Por enquanto, três pessoas, todas de Londres, estão processando Rob Moore e a K2. Uma delas é Laurie Kazan, como já dissemos no início.
Para o tribunal, as condutas de Rob Moore, K2 e Bigazzi causaram extenso prejuízo aos demandantes. Houve violação de confidencialidade, além de humilhação.
O tribunal diz também que a conduta deles foi incrivelmente prejudicial aos demandantes no nível profissional.
Os demandantes reivindicam que todos documentos obtidos por Rob Moore sejam devolvidos, inclusive os que foram repassados a K2 e a Bigazzi.
Eles querem também saber o que foi repassado para o cliente da K2 e ele seja proibido de usar quaisquer das informações obtidas.
Diante de tudo isso, a pergunta óbvia: o que levou Fernanda Giannasi a não cair na armadilha de Rob & Cia?
Ela mesma expõe:
* O que me deixou meio intrigada  foram algumas perguntas e estilo de ele perguntar. Me lembrou muito o interrogatório ao qual fui submetida em 2000 por dois arapongas da Abin (Agência Brasileira de Inteligência), no governo FHC.
* Ele fazia uma pergunta sobre qualquer assunto só para iniciar, aí colocava outra no meio, que é a que lhe interessava.

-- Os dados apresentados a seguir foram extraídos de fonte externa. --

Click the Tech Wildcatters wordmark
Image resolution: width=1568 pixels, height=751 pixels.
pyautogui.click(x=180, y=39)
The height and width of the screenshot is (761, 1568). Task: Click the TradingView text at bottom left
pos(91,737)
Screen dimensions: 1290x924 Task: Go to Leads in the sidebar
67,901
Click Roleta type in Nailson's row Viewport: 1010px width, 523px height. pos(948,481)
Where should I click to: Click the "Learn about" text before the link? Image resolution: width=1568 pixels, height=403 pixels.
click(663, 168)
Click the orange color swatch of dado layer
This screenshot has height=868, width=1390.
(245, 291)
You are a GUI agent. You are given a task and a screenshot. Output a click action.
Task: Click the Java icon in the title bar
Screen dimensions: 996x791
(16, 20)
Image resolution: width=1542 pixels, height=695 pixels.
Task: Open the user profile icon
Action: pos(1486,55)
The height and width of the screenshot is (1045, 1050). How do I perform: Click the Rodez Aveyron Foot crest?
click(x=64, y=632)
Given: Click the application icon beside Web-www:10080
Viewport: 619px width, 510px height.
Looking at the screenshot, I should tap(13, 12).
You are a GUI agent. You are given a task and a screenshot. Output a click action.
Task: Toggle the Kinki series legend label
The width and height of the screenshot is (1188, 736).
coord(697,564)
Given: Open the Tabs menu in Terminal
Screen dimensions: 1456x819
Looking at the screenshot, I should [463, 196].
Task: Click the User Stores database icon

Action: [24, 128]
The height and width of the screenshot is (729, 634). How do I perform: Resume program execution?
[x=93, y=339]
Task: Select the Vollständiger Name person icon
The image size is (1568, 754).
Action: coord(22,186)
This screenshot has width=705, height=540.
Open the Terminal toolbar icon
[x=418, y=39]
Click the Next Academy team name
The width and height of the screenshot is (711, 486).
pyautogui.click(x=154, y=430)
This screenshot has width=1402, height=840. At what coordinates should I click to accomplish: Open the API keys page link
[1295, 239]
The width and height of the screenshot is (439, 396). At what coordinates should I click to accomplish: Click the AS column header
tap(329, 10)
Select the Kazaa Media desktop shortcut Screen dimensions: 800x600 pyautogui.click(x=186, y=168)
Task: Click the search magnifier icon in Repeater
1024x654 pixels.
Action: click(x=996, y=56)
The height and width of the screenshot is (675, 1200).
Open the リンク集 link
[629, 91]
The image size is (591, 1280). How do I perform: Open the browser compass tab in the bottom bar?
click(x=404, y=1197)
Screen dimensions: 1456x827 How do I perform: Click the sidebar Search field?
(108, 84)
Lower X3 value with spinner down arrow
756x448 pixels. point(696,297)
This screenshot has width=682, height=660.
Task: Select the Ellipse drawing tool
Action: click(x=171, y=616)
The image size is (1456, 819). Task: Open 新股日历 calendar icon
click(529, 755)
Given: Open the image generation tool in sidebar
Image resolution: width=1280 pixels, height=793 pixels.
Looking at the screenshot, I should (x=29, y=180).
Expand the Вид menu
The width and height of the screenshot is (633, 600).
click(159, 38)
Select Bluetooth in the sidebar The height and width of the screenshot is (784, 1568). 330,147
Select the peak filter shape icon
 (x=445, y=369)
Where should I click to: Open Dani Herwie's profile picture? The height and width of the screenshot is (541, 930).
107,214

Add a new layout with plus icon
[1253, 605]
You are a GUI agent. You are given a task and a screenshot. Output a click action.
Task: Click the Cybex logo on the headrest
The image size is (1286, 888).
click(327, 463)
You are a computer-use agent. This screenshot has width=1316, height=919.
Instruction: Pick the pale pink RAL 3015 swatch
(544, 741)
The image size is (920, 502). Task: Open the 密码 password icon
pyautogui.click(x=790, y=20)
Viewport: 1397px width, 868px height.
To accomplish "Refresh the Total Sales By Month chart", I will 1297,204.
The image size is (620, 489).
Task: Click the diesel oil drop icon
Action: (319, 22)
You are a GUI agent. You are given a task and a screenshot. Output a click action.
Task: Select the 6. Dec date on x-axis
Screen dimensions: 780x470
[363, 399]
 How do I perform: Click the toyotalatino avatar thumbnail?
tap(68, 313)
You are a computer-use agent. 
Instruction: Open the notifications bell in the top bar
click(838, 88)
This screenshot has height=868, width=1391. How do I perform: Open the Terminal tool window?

Depois, ficava voltando sempre à questão-chave.
* Era um vai e volta em perguntas sobre financiamento dos movimentos e de seus membros, como se buscasse uma contradição, uma confissão num momento de descuido, queria saber intrigas e desavenças entre membros do grupo de ativistas.
* Enfim, era nitidamente um interrogatório.
* Além disso, a forma como ele me olhava, parecendo querer ler minha alma e meus pensamentos, me deu calafrios. Aquilo me deixou desconcertada. Literalmente, um déjà-vu.
Rob  bbc-001Nesse domingo, 29 de janeiro, a BBC publicou  no Sunday Times uma nota onde afirma que “Charlotte Moore não teve nenhum envolvimento neste caso e que este assunto não tem nada a ver com ela.”
Afirma também que “a BBC não é parte, não está envolvida e não deu apoio, nem prestou qualquer depoimento no assunto em questão”.